Source: Reported in Thomas Cahill, How the Irish Saved Civilisation (Hodder, 1995)

Christ is with Us

The great American civil rights leader Martin Luther King was a person with tremendous courage. He endured vilification, beatings, imprisonments, death threats, his house was firebombed, and as we all know, he eventually was assassinated.

So what kept him going? It was his strong sense of God’s call upon his life. King was just 26 years old when he was appointed leader of the civil rights campaign in Montgomery, Alabama. Apart from terrifying threats from the Ku Klux Klan, King was harassed by police. Arrested for driving 5 miles per hour over the speed limit he was given his first stint in jail. The night after his release he was at home when the phone rang. “Nigger”, said a menacing voice on the other end, we are tired of you and your mess now. And if you aren’t out of this town in three days, we’re going to blow your brains out and blow up your house.”

King was unnerved and very afraid – for himself, for his wife and for his little children. Shortly after the phone call he sat at his kitchen table drinking a cup of coffee. “And I sat at that table” he said, “thinking about that little girl and thinking about the fact that she could be taken away from me at any minute. And I started thinking about a dedicated, devoted and loyal wife, who was over there asleep…And I got to the point where I couldn’t take it anymore. I was weak…

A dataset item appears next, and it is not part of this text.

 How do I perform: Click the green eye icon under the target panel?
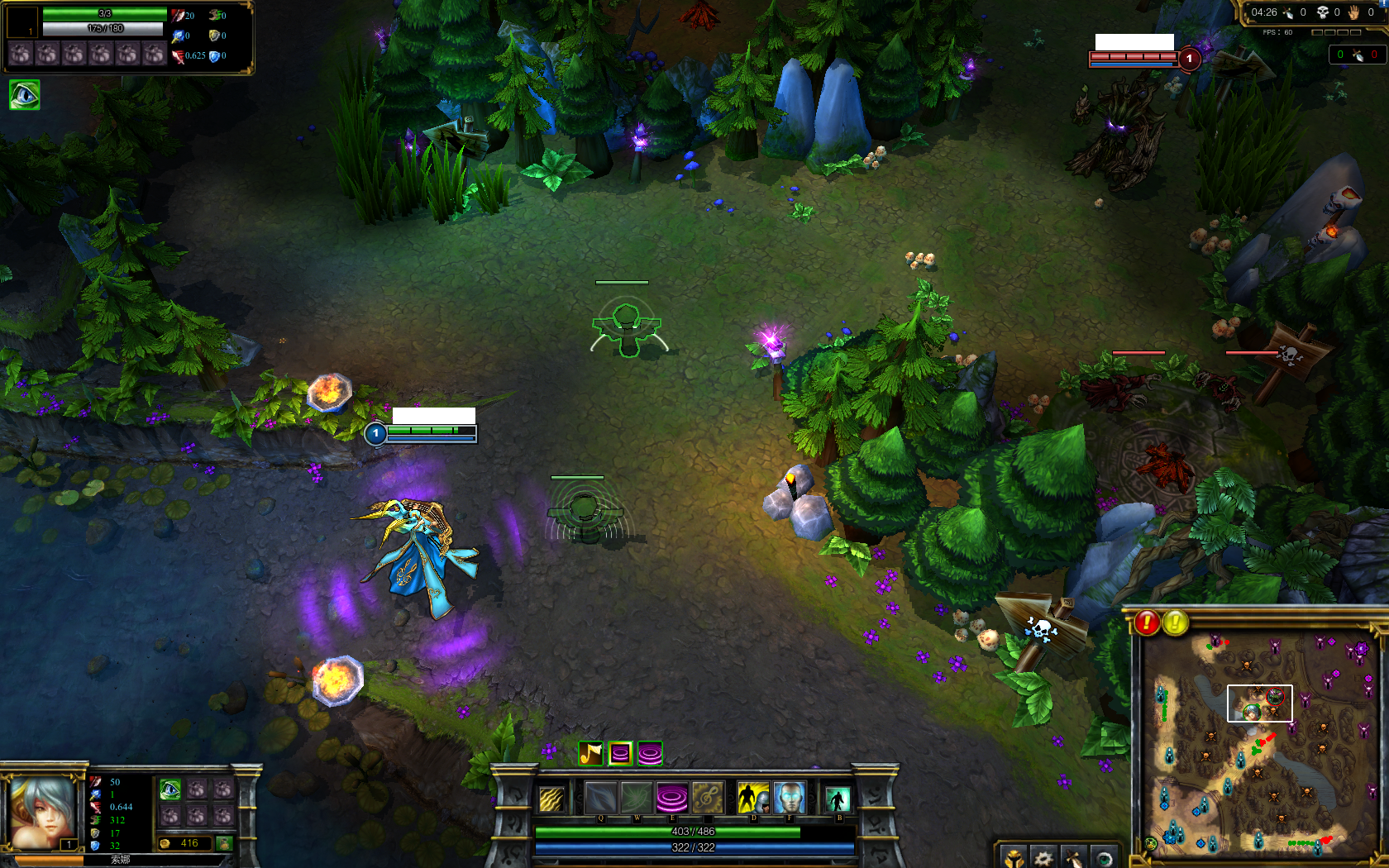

And I discovered then that religion had to become real to me, and I had to know God for myself. And I bowed down over that cup of coffee. I will never forget it…I said, ‘Lord, I’m down here trying to do what’s right. I think I’m right. I think the cause we represent is right. But Lord, I must confess that I’m weak now. I’m faltering. I’m losing my courage…And it seemed to me at that moment that I could hear an inner voice saying to me, ‘Martin Luther, stand up for righteousness. Stand up for justice. Stand up for truth. And lo, I will be with you, even until the end of the world.’…I heard the voice of Jesus saying still to fight on. He promised never to leave me, never to leave me alone. No never alone.. No never alone. He promised never to leave me, never to leave me alone.”

Three nights later the menacing threat made in the phone call came true: a bomb exploded on the front verandah of the King home. Thankfully no one was hurt. But King was able to get through it: “My religious experience a few nights before had given me strength to face it.” Time and again throughout his ministry Martin Luther King returned to that experience to strengthen him as he faced terrible difficulties.